WASHINGTON (AFP) — La Cour suprême américaine a rejeté mardi le dernier recours de Troy Davis, un Noir américain condamné à mort en Géorgie (sud-est) pour le meurtre d'un policier blanc et qui clame son innocence, ouvrant la voie à une exécution imminente.
Sa dernière chance d'échapper à l'injection mortelle repose désormais sur les épaules du comité des grâces de Géorgie, seul habilité à la clémence mais qui avait déjà refusé de suspendre l'exécution de Troy Davis en septembre.
Le 23 septembre, la Cour suprême avait prononcé un sursis, deux heures avant l'exécution de ce condamné à mort de 39 ans, dont 17 dans le couloir de la mort.
Les neuf sages souhaitaient prendre le temps de décider s'ils se saisissaient ou non de son appel pour l'organisation d'un nouveau procès.
L'appel demandait aux juges s'il était constitutionnel d'exécuter un innocent quand celui-ci apportait des éléments nouveaux et solides démontrant qu'il n'est pas coupable.
Troy Davis a été condamné à mort en 1991 pour le meurtre d'un jeune policier de 27 ans, abattu de nuit lors d'une altercation en août 1989 sur le parking d'un fast-food, à Savannah (Géorgie) sur la base de neuf témoignages, dont sept se sont depuis dédits.
Il n'a jamais nié avoir été présent sur les lieux mais a toujours assuré ne pas être le tireur.
Le sursis de M. Davis, dont la photo, le regard triste, circule sur internet, a donc été de courte durée puisque la Cour suprême avait pris soin de préciser que, si l'appel était rejeté, une nouvelle date d'exécution serait programmée.
"La décision de la Cour suprême est vraiment choquante, l'importance des preuves de l'innocence de Troy Davis n'aura pas l'occasion d'être examinée", a immédiatement réagi, dans un communiqué, Larry Cox, directeur exécutif d'Amnesty international aux USA.
Il a regretté que la Cour rejette cette "opportunité de clarifier la constitutionnalité de la mise à mort d'un innocent".
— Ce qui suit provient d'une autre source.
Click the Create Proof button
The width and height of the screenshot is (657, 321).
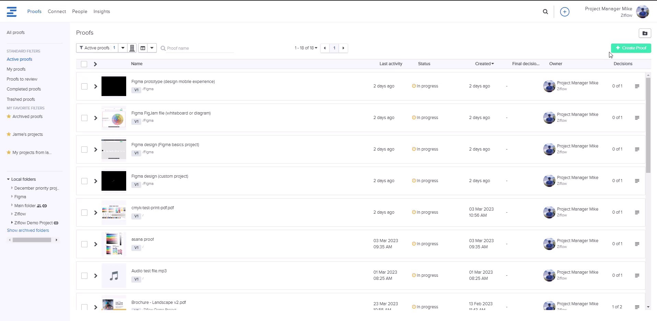click(631, 48)
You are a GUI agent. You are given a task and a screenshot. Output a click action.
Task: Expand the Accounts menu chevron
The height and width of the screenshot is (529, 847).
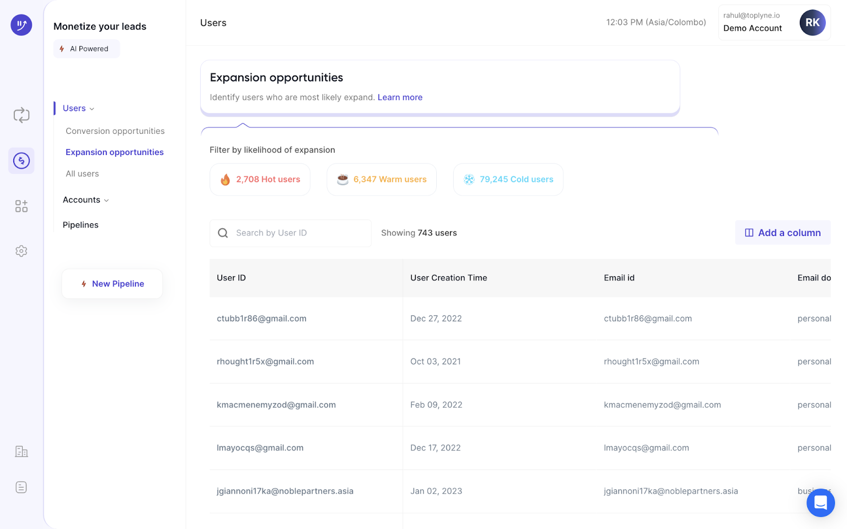tap(106, 200)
Lors du procès de Troy Davis, les jurés se sont appuyés sur des témoignages à charge, en l'absence de l'arme du crime -- jamais retrouvée --, de preuves matérielles, d'empreintes ou de traces ADN.
Ces témoins ont assuré avoir agi sous la contrainte de la police, selon Amnesty international qui a rédigé un rapport en forme de contre-enquête sur l'affaire et dans les médias américains.
Un homme illettré aurait ainsi signé une déposition rédigée par la police, sans bien sûr pouvoir la lire, une jeune femme en liberté conditionnelle a eu peur de dire aux policiers qu'elle n'avait pas vu le tireur, dans la pénombre, et un adolescent a accusé Troy Davis sous la menace de poursuites pour complicité.
En outre, plusieurs nouveaux témoignages désignent un autre homme comme le tireur et affirment que celui-ci leur aurait d'ailleurs confessé son crime à plusieurs reprises. Celui-ci a déposé contre Troy Davis au procès.
En juillet 2007, le comité des grâces de l'Etat avait déjà suspendu l'exécution 24 heures avant, afin d'analyser les nouveaux éléments présentés par les avocats de Troy Davis.
"Il est choquant qu'en plus de 12 ans d'appels, aucun tribunal n'ait accepté de tenir une audience sur les pressions de la police ou de prendre en considération les rétractations de témoignages", avait alors écrit l'archevêque et prix Nobel de la paix Desmond Tutu.
Le pape Benoît XVI, le Conseil de l'Europe, l'ancien président Jimmy Carter et l'actrice Susan Sarandon ont aussi appelé à la clémence.
"Quand l'accusé est noir et la victime blanche, la probabilité que la peine de mort soit imposée est plus grande. Quand la victime est un policier blanc, l'accusé n'a presque aucune chance", avait commenté le 23 septembre Sarah Totonchi, membre du comité de soutien de Troy Davis.